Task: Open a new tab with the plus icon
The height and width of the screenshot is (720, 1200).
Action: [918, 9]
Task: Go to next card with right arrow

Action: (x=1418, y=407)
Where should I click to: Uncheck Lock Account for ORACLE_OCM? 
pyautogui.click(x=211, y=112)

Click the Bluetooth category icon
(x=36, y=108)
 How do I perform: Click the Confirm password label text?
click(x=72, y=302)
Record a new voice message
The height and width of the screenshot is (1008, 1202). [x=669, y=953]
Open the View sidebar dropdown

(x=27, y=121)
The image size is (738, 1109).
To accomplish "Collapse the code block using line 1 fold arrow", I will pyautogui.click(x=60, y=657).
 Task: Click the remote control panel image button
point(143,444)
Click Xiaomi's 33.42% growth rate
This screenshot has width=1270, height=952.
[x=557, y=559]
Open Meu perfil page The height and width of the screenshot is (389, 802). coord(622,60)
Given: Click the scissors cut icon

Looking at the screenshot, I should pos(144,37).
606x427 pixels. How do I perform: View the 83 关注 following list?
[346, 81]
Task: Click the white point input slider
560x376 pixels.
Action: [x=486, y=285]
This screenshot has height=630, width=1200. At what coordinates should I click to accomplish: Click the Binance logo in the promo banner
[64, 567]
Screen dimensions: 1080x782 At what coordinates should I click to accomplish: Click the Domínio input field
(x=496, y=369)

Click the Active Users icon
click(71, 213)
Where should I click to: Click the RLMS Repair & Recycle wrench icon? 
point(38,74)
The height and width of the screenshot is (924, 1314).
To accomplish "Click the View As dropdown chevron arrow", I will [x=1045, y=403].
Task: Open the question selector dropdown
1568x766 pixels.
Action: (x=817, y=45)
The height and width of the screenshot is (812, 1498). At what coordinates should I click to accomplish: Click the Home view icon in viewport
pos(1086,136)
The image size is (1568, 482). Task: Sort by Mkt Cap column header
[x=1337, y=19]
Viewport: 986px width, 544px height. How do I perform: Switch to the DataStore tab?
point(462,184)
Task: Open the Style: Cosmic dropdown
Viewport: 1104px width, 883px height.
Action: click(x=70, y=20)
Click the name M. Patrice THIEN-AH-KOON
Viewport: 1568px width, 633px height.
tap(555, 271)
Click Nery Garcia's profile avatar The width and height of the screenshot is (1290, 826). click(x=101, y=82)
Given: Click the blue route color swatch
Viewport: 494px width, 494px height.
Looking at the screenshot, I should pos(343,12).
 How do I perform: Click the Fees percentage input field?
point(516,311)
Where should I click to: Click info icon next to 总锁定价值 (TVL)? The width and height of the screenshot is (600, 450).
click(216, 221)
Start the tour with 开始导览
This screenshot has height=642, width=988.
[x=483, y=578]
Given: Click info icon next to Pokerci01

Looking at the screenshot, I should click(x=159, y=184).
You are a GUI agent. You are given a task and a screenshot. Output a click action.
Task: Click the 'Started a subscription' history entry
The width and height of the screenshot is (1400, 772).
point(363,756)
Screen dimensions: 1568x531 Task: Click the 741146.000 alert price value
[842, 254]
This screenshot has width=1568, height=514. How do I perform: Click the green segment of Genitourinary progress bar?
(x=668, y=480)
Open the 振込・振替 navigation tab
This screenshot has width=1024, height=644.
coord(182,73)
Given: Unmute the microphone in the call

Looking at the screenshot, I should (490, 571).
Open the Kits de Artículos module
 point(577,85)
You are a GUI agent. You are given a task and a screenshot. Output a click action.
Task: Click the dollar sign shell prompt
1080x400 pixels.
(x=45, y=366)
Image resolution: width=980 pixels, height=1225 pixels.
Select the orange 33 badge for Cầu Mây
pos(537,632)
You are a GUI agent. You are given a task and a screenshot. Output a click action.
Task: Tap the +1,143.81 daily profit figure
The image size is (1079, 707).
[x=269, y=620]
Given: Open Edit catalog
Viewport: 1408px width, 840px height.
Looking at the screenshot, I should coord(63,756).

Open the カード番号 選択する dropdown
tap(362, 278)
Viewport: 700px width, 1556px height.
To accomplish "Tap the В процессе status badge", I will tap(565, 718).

TO DO :: The first line of the records begins the span, and the line containing "The image size is (738, 1109)." ends it. Reproduce that span exactly, both ends included.

ANSWER AREA ::
Task: Open a new tab with the plus icon
The height and width of the screenshot is (720, 1200).
Action: [918, 9]
Task: Go to next card with right arrow

Action: (x=1418, y=407)
Where should I click to: Uncheck Lock Account for ORACLE_OCM? 
pyautogui.click(x=211, y=112)

Click the Bluetooth category icon
(x=36, y=108)
 How do I perform: Click the Confirm password label text?
click(x=72, y=302)
Record a new voice message
The height and width of the screenshot is (1008, 1202). [x=669, y=953]
Open the View sidebar dropdown

(x=27, y=121)
The image size is (738, 1109).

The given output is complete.